As we mentioned in the previous answer, we apologize for not having entered our review in the PROSPERO database. A registry system that, although it has been working regularly since 2011, [(http://www.crd.york.ac.uk/prospero/)),and for different reasons, has not reached enough popularity among researchers. We have followed the PRISMA guidelines, 2014 [(http://www.crd.york.ac.uk/prospero/)] and we have registered our review in PROSPERO system, but still, we have not gotten answers. We hope and appreciate your understanding in this regard.

 

# How can I sure that really it has been made by peer? The name of the authors that have participated in each stage does not appear.

Lines 88-93: We have added the names of the authors that have participated in each stage.

Articles were selected by two blinded reviewers (Valls-Roca-Umbert J, –JVR-) and Egido-Moreno S, –SEM-)). Firstly, they reviewed titles and abstracts (phase‐1). If papers were considered eligible for inclusion, a full‐text reading was blindly performed by the same reviewers (phase‐2). In case of disagreements, a third and fourth reviewers (Céspedes-Sánchez JM, –JMCS-) and Velasco-Ortega E, -EVO-) were involved to make the final decision and agreed upon with López-López J -JLL-.

# It is necessary to add WOS and CINAHL

We have added WOS and CINAHL databases to our research (lines 79-84)

 

A bibliographic review is carried out in the Pubmed / Medline (NCBI), Cochrane, Scielo, Web of Science (WOS), Cumulative Index to Nursing and Allied Health Literature (CINAHL) and Scopus databases of articles without applying restriction on the publication date, performed until October 31, 2020 that contains information of the use of stem cells obtained from the bone marrow for bone regeneration in the jaws.

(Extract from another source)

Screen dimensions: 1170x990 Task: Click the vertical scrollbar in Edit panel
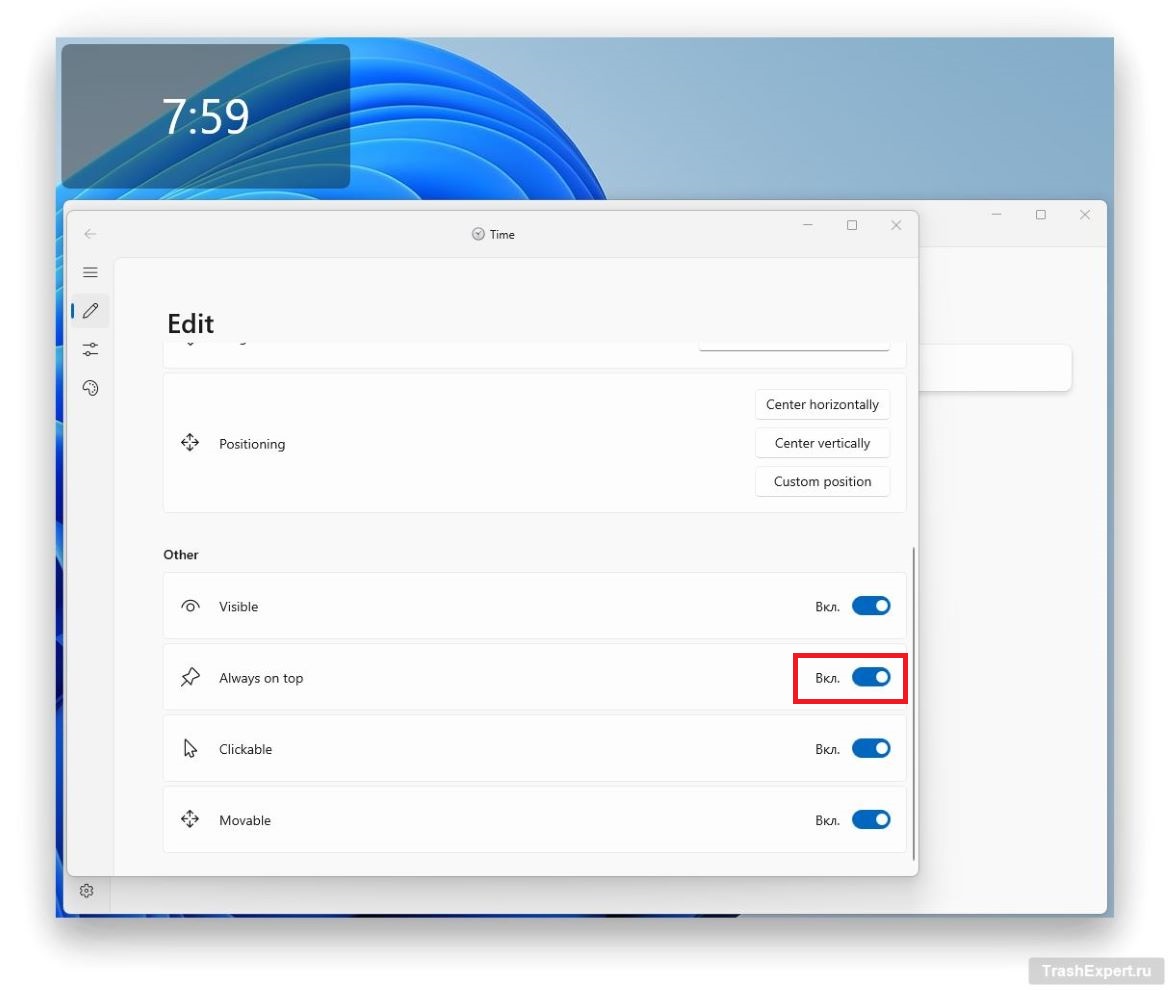[x=914, y=700]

The following Mesh terms were used combined by the Boolean operator "AND": “dental implants” AND “stem cells” AND “bioengineering”.

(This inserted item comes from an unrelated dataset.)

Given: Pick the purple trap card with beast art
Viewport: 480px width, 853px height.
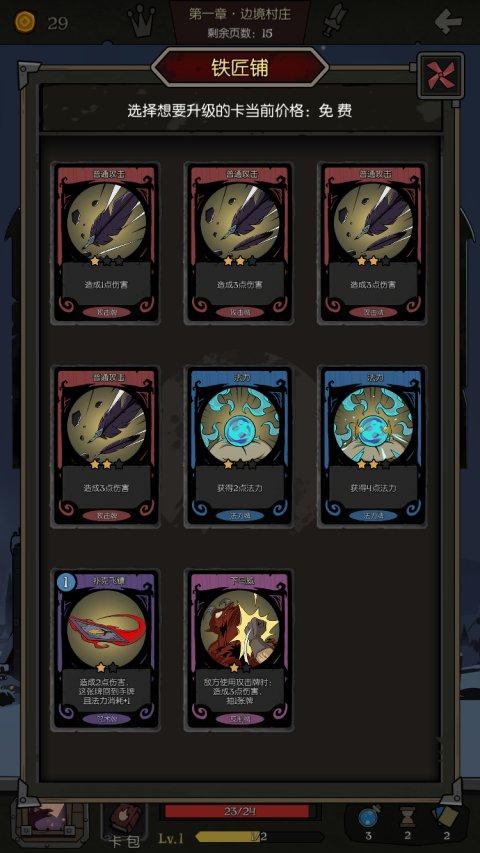Looking at the screenshot, I should point(240,650).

We have modificated the results (lines 123-130) and the figure 1 (flow chart) with the addition of these data bases.

 Through our search strategy in Medline/Pubmed, Scopus, Scielo, WOS, CINAHL, and Cochrane 382 articles were obtained. After eliminating the animal studies, 294 publications remained. After reading the titles and abstracts, 240 papers were discarded.

Of these, we eliminated 4 case series, 8 case reports, 16 reviews, and 18 studies that obtained stem cells from dental pulp or adipose tissue. Finally, after eliminating the duplicated articles, there were 6 articles [17-22] that met our inclusion criteria. Two additional articles resulting from the manual search were included for the interest of the review (Rickert D et al. [23] and Wildburger A et al. [24]) (Fig. 1).

 

#The inclusion criteria are not correct. You add clinical trials but later use a methodological quality scale for not interventions study…

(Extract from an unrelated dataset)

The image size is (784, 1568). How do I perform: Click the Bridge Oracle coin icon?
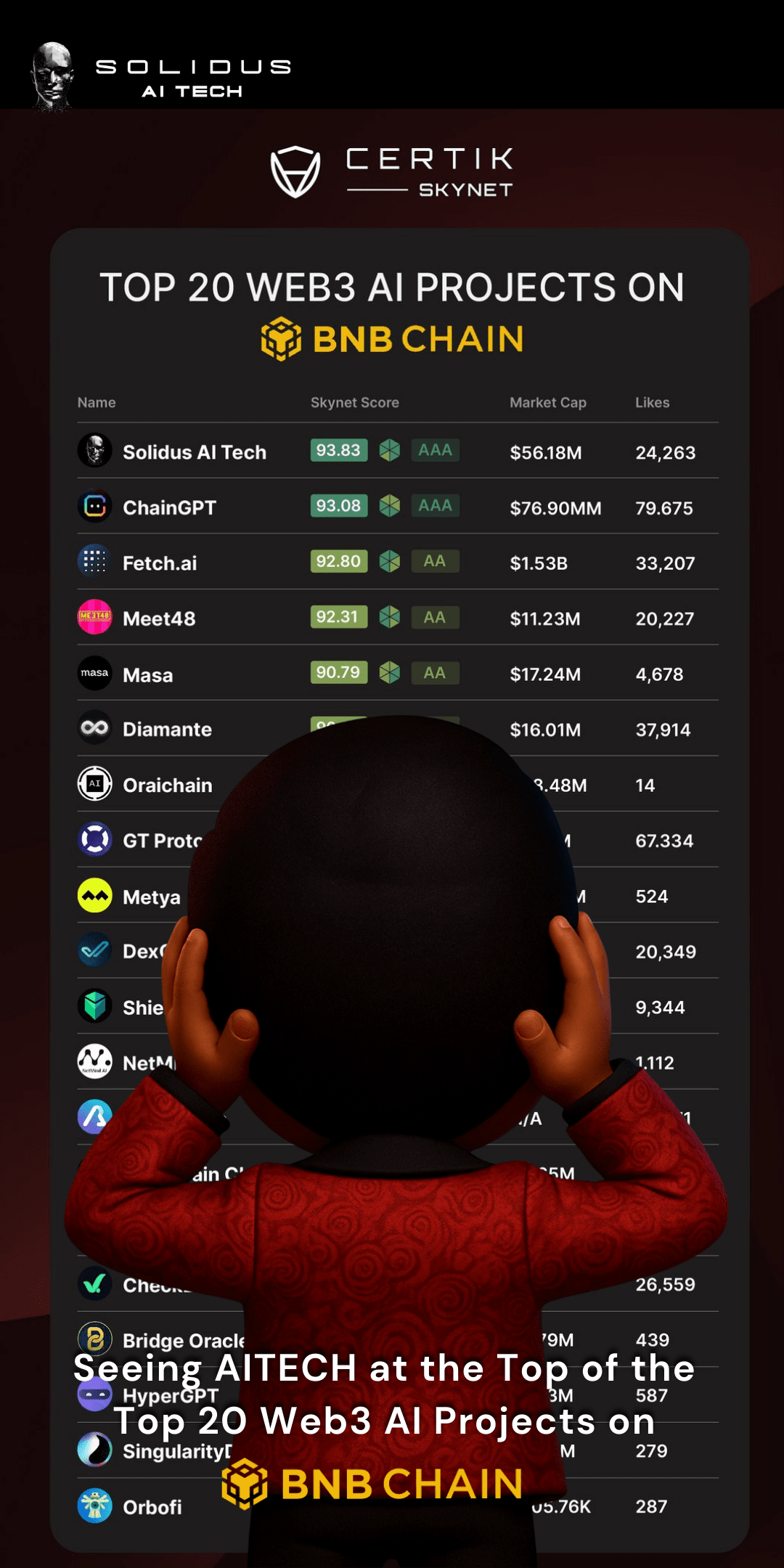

Please, use PEDRO or Cochrane Risk of bias tool.

In the inclusion criteria we add clinical trials and we analyze the risk of bias with JADAD scale and Robins Tool I (Cochrane method) (table 2) both directed to analyze clinical trials.

 

# You have added references without explain why.

Other reviewers requested us to add some references to improve some previous points; aspects that we answered in previous review that the reviewers have kindly accepted.

 

# I consider that this work must be more improved.

We would appreciate if you could review the manuscript again and reconsider the possibility of being able to publish in Int. J. Environ. Res. Public Health. Very thankful

Author Response File: Author Response.docx

Reviewer 5 Report

The manuscript was strongly corrected, and now this manuscript is acceptable.

Minor comments:

Please check the manuscript carefully, it is necessary to exclude the misspellings.

Author Response

The manuscript was strongly corrected, and now this manuscript is acceptable.

Minor comments:

Please check the manuscript carefully, it is necessary to exclude the misspellings.

Thank you very much for reconsidering your decision.

We have reviewed the manuscript with a native colleague to improve the English.